Uh-Oh! Will we need a PLAN: Phase 4?

Monday, June 3, 2024

Leaving the Okeover Harbour Authority docks; Braesail was moored at the far left in the center o the photo, and the Laughing Oyster Restaurant is visible on the shore above a meadow a little left of center.

Walt and I slept well and awoke to a bright and breezy morning. By a little after 10 am, we had left the dock at Okeover (with some difficulty because the wind was shoving the boat away from the dock, and it was hard to hold it in place with the center line—the “breast line”—while the bow and stern lines were untied and pulled aboard—Walt was able to hop onto the deck just as the boat was leaving the dock on its own!), and were planning a five-hour sail to a destination to the northwest. We were happy that the new chart-plotter seemed to be behaving as it should, but suddenly and most disappointingly, its screen went dark, just as the old plotter’s screen had done on Wednesday—OH, NO! What IS wrong?
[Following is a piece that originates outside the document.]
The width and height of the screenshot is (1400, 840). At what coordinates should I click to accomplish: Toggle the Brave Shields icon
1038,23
We decided to head for Squirrel Cove, about two hours away, where we’d stayed on Thursday, so that we could anchor and Walt could try to figure out what was actually happening, since it was not likely that two chart-plotters, one a refurbished old device and the other brand new, would malfunction in the same way. After disassembling things, looking at wiring, and doing a good bit of thinking, Walt came to the conclusion that the problem was NOT related to the chart-plotter itself, but to a defective computer chip (that contains our maps) that was causing the navigation system, for some unidentifiable reason, to shut down when it was in place; when it was removed, both chart-plotters functioned properly!!

After some searching around the boat, Walt located a replacement chip, and after its installation, the new chart-plotter was put into its proper place in the cockpit, just in front of the helm. It immediately began to provide us with the information that we need, most especially the radar overlays that are essential when we are traveling in fog or in the dark! Walt intends to order another data chip to be sent to our son Martin in Vancouver, so that he can bring it with him when he and our friend Hans join our crew in Port Hardy on Vancouver Island on June 15. That way, we will have not only a back-up plotter but a back-up data chip—very good things!
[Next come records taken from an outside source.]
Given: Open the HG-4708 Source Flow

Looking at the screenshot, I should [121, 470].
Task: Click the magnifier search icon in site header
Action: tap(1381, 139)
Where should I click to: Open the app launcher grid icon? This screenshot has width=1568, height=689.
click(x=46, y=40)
With a proper diagnosis of the electronics problems made at last, we were able to spend a relaxed afternoon reading, writing, and listening to the wind whooshing through Braesail’s rigging and occasional passing rain showers rattling on the roof of the cockpit enclosure and on the windows. With our anchor firmly embedded in the cove’s muddy bottom, we’re anticipating a secure night’s rest, even if the winds increase as predicted—and there is no need to formulate a PLAN: Phase 4!